A newly released threat report disclosed that over a quarter (29%) of threats identified in Q4 2020 are new threats that have never been seen before. The telemetry data was captured by HP Inc. to analyze or detect malware by using micro-VMs.

What’s in the report?

The Quarterly Threat Insights Report by Hp Inc. was compiled from data collected from global customers’ Sure Click virtual machines from October to December 2020, and it reveals several interesting trends about cyber attacks.
  • To develop new malware, attackers were seen leveraging malware kits such as APOMacroSploit, which are now available at a price tag of $50.
  • The widespread use of packers and obfuscation methods (DOSfuscation in Emotet downloaders) is also the reason behind malicious codes staying undetected for long.
  • Around 88% of threats were propagated via email, and it took a total of nine days on average for AV engines to detect their hash. The remaining 12% of threats were propagated via web downloads. 
  • Fake invoice attachments were used as the most common lure.
  • Trojans accounted for 66% of malware in that period, mostly driven by spam campaigns spreading Dridex.
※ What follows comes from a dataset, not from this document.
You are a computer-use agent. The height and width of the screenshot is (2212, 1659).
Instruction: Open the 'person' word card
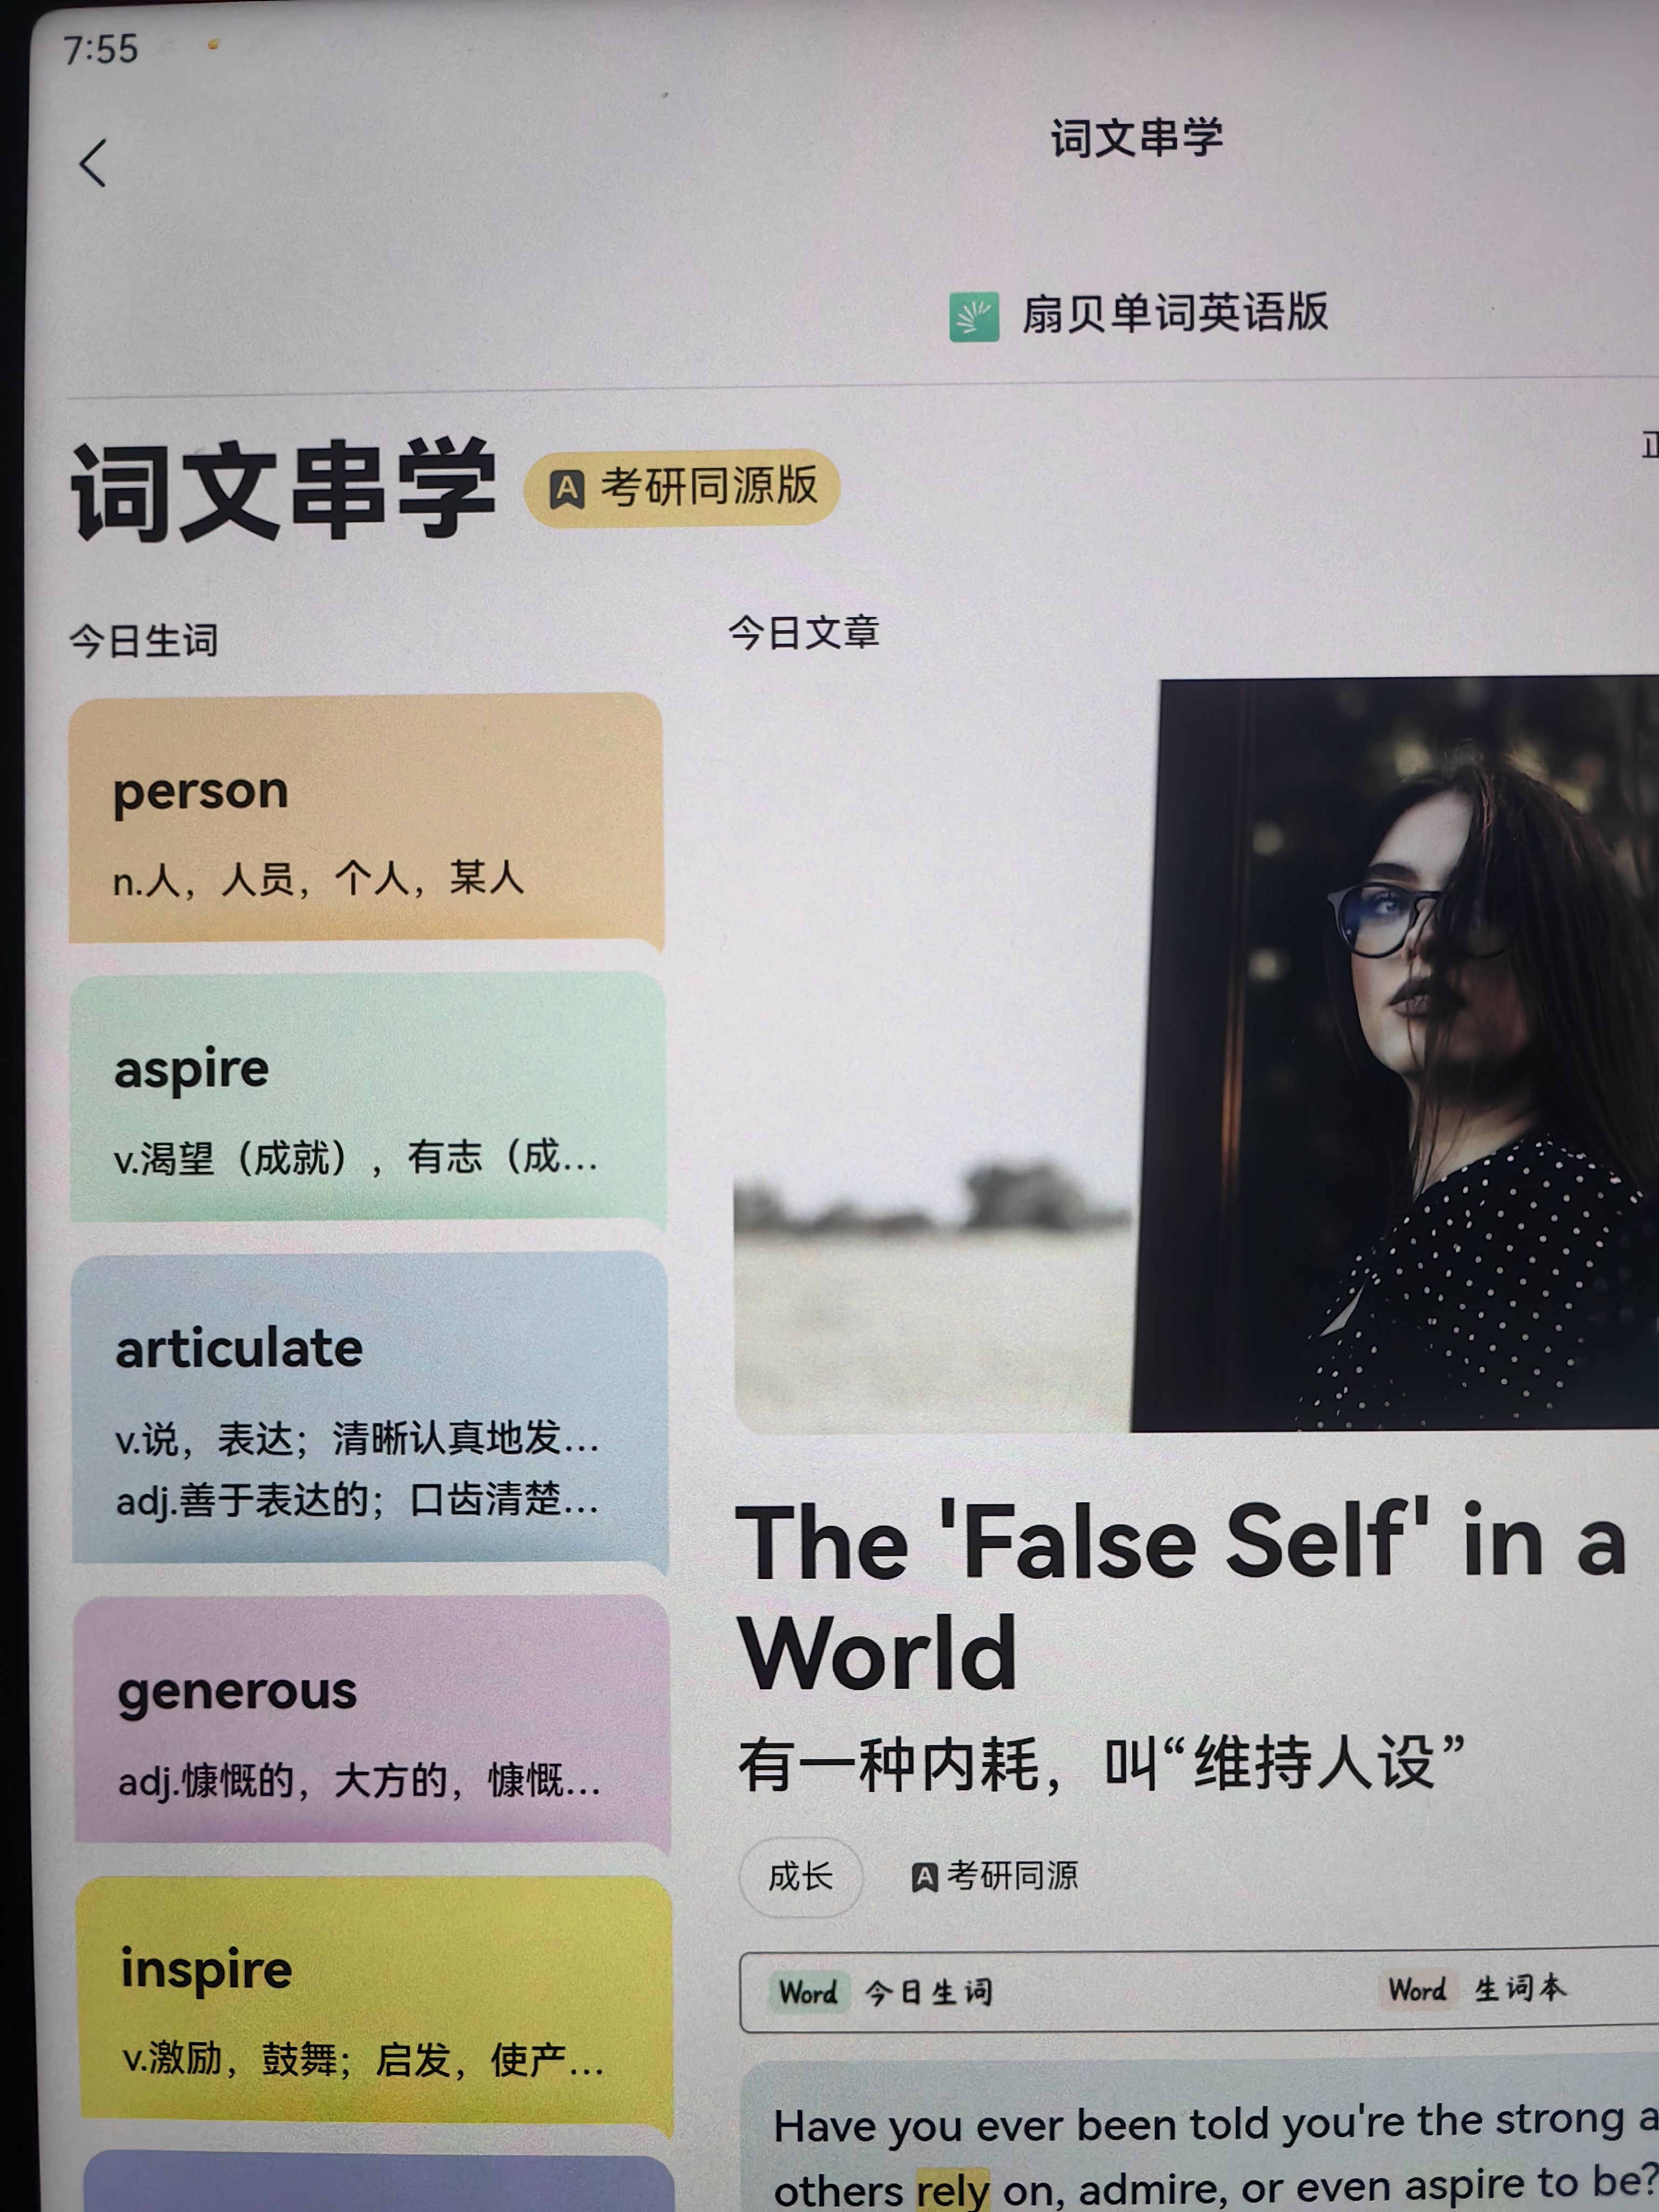[x=366, y=820]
Additional trends and threats

The report highlighted several additional trends observed between Q4 2020. 
  • The most frequently exploited vulnerability turns out to be the Microsoft Office vulnerability CVE-2017-11882, which is accountable for three-quarters of detections.
  • A 12% increase was observed in the number of malware exploiting the old Microsoft Word bug CVE-2017-0199, identified as the second most exploited vulnerability.
  • Attacker switched from Word document malware to spreadsheet and executable formats ( EXE, XLS, XLSM).
  • The most effective execution technique was Excel 4.0 macros that usually have limited visibility to detection tools.
  • The most used techniques used by threats according to MITRE ATT&CK matrix were - Execution through Module Load, Obfuscated Files or Information, and Execution through API.


Conclusion

Cybercriminals are now experimenting with their malware delivery mechanisms and new development tools to stay low on the radar. This report shows that they are also successful in doing so by using obfuscation and evasive techniques. Thus, it is important to stay updated on ongoing threats and techniques used by attackers.